A Carta Maior brasileira conferiu ao tema da publicidade o status de princípio constitucional, conforme expressa o artigo 37, que traduz a essência da transparência esperada dos agentes públicos como regra, sendo a hipótese de sigilo absolutamente excepcional. É verdade que a LGPD (Lei Geral de Proteção de Dados) agora faz parte de nosso ordenamento jurídico da mesma forma, mas é vital compatibilizar sua essência e razão de ser com a publicidade constitucional, inabalada diante do surgimento de tal nova regra.
É inadmissível que um deputado federal, um senador ou qualquer agente público se esconda atrás da LGPD, deixando de cumprir seu dever de prestar contas e de ser absolutamente transparente, não tendo sido desobrigados pelo mesmo diploma. Inclusive, no que diz respeito à obrigatória declaração de bens para que a sociedade possa exercer sua fiscalização cidadã. Se o congressista se sente incomodado diante do monitoramento constante da sociedade civil, deve renunciar ao mandato, pois a accountability é inerente à sua condição de representante da população exercida perante o Poder Legislativo, não podendo ninguém se eximir.
O presidente Lula, durante a campanha, foi um crítico recorrente dos sigilos decretados por seu antecessor, Jair Bolsonaro, o que deu a entender a suposta ênfase na defesa da relevância da transparência. Ou seja, alertou sobre a importância do respeito à LAI (Lei de Acesso à Informação) e ao princípio da transparência, mas, ao reconquistar o poder, agiu em desacordo com sua própria pregação. É a velha história: faça o que eu digo, mas não faça o que eu faço.
A LAI completou, neste ano, 12 anos em vigor e representa um instrumento jurídico fundamental para garantir a transparência pública.
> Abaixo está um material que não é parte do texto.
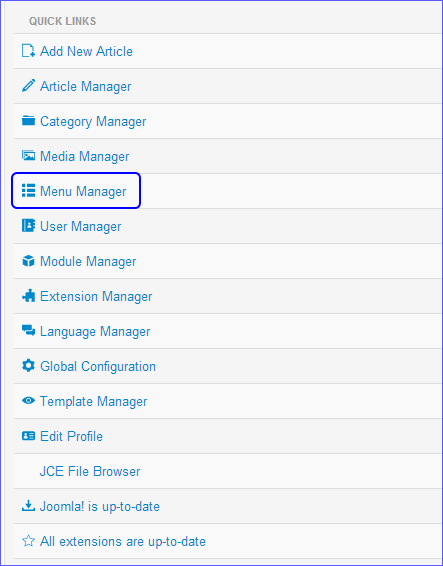This screenshot has height=566, width=443.
Task: Click the Global Configuration gear icon
Action: point(28,366)
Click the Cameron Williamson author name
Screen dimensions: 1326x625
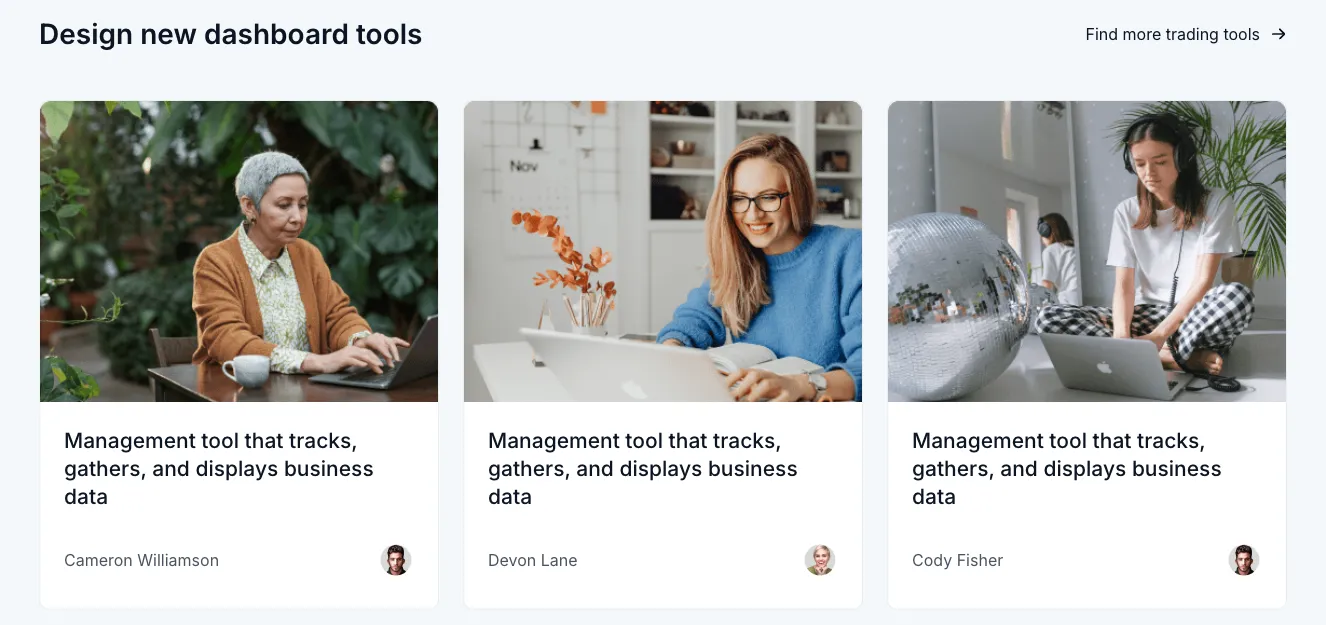tap(141, 560)
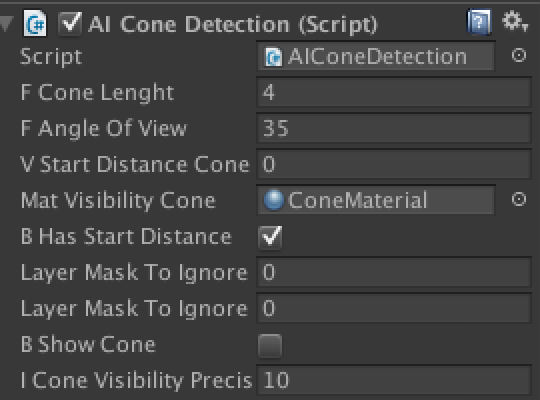Click the second Layer Mask To Ignore field

click(394, 308)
Nos termos da lei, o segredo ou sigilo só pode existir em situações excepcionais, relacionadas à segurança ou soberania nacional, quando houver risco à condução ou às negociações internacionais. Justifica-se ainda para evitar risco à vida, à segurança ou à saúde da população, assim como riscos à estabilidade financeira, econômica ou monetária do país. A legislação também flexibiliza a necessidade da publicidade se esta prejudicar ou causar risco a planos ou operações estratégicas das Forças Armadas, abrangendo também projetos de pesquisa e desenvolvimento científico ou tecnológico, ou a sistemas, bens, instalações ou áreas de interesse estratégico nacional.
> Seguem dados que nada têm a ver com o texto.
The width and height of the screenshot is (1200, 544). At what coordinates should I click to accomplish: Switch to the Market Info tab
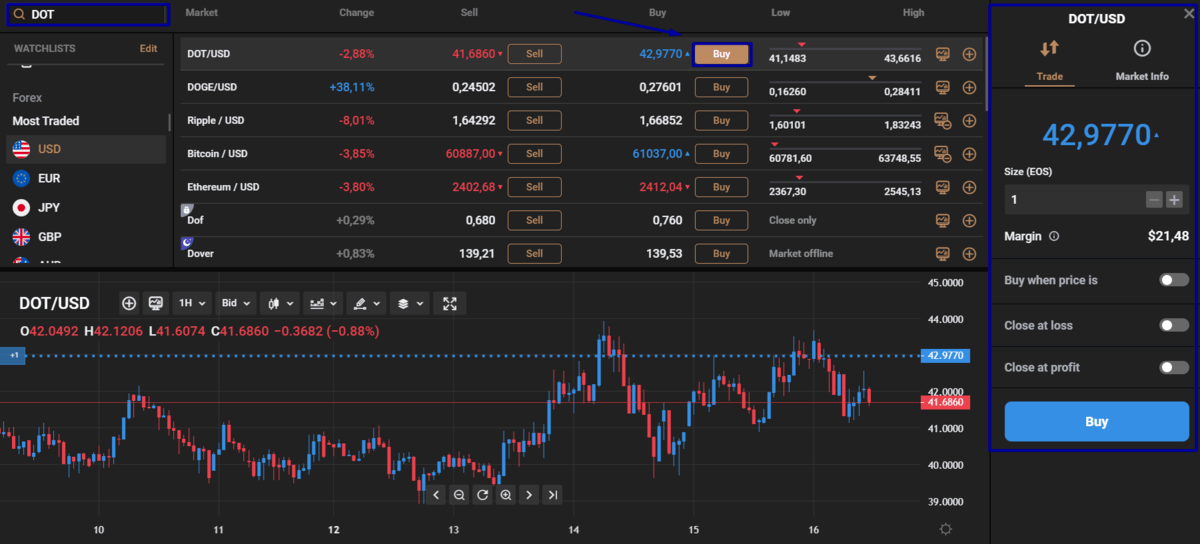coord(1141,60)
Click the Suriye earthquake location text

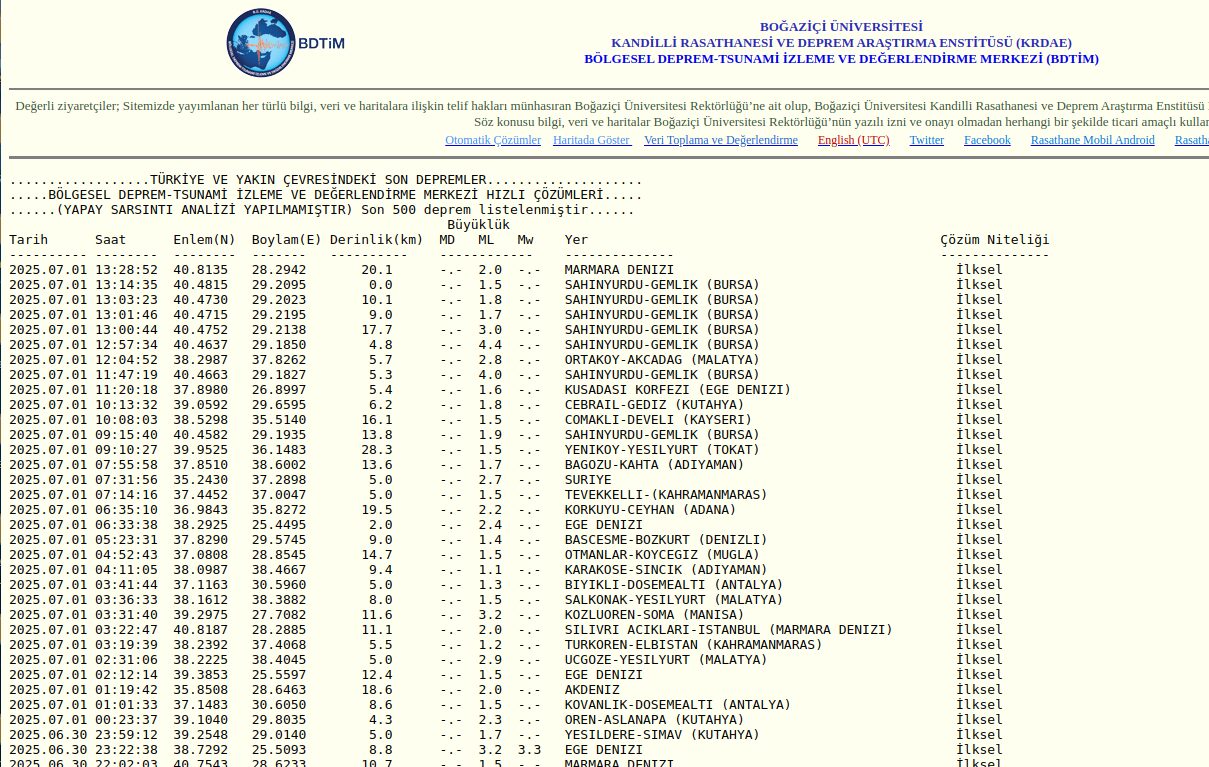click(587, 480)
Em maio, Lula assinou decretos que fizeram alterações no texto, especialmente um que previa ocultar dados pessoais de alguns documentos. Nesses casos, as demais informações seriam divulgadas. Um documento que avalia a possível existência de conflito de interesse na ocupação do cargo de ministro por Alexandre Silveira (Minas e Energia) teve o sigilo imposto pelo governo Lula pelo extenso período de 100 anos. O documento é uma exigência entregue ao Palácio do Planalto e visa informar se há parentes de até 3º grau no exercício de atividades que resultem em incompatibilidade com o cargo de ministro. O termo tem o nome de DCI (Declaração de Conflito de Interesses). Encaminhada pelo ministro, a CMRI (Comissão Mista de Reavaliação de Informações) analisou o documento e argumentou haver necessidade de proteção ao sigilo fiscal. Ou seja, assim como no governo anterior, verificamos o uso abusivo da decretação de sigilo centenário. A estratégia é uma tentativa de usar o manto da segurança nacional para ocultar dos olhos da população fatos corriqueiros da administração pública federal.
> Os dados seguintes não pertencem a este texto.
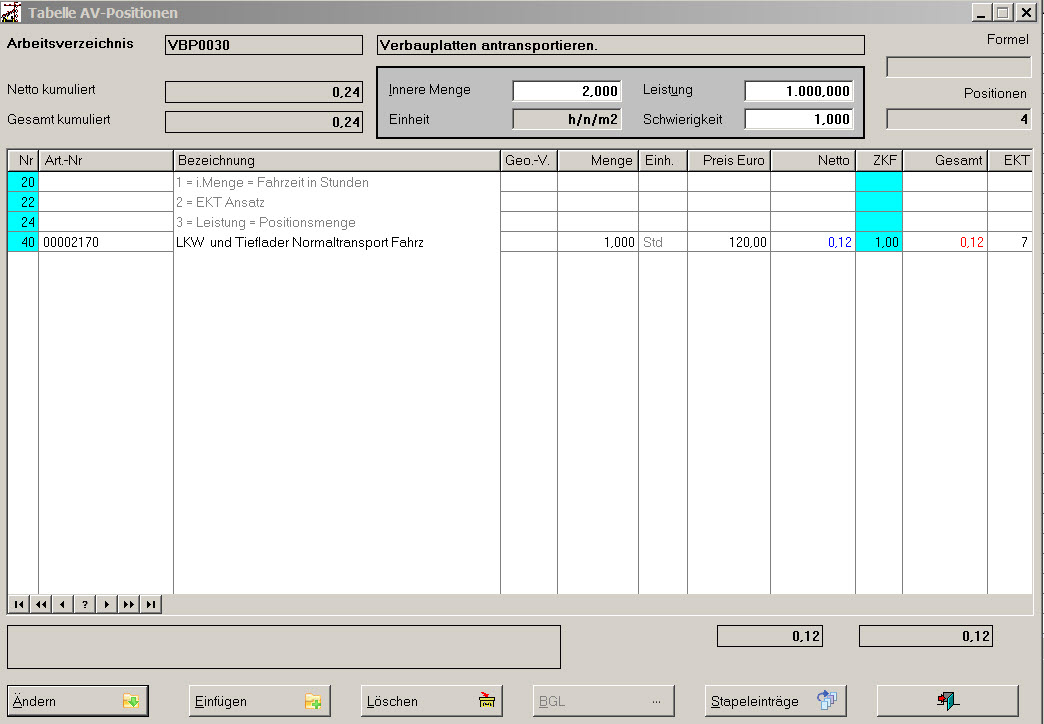The height and width of the screenshot is (724, 1044).
Task: Click the cyan ZKF cell in row 40
Action: (879, 242)
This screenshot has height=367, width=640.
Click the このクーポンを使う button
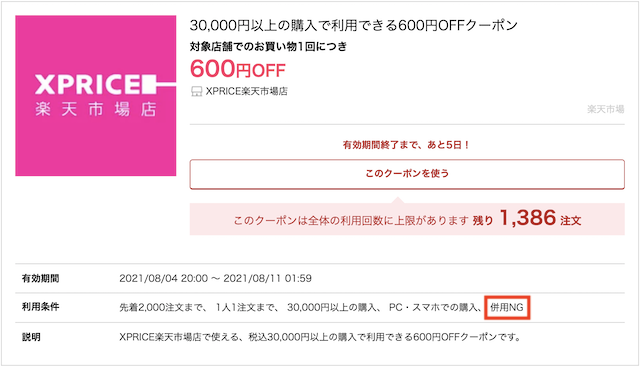pyautogui.click(x=407, y=174)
É verdade que os contextos são um pouco distintos, mas o documento objeto da decretação não se apresenta passível de segredo. Assim como este, tantos outros também tiveram sigilos impostos, como a agenda oficial da primeira-dama Janja e a lista dos militares do Batalhão de Guarda Presidencial que estavam em serviço no dia 8 de janeiro. Além dos sigilos, o atual governo negou, ao todo, 1.339 solicitações de informações com base na LAI em 2023.
Com um conceito bastante sintético, claro, direto, objetivo e sensato, o filósofo italiano Norberto Bobbio destacou o caráter eminentemente público do exercício do poder nos regimes democráticos, associado à ideia da transparência e ao dever de prestar contas inerentes a essa condição: “Democracia nada mais é que o exercício do Poder Público em público.”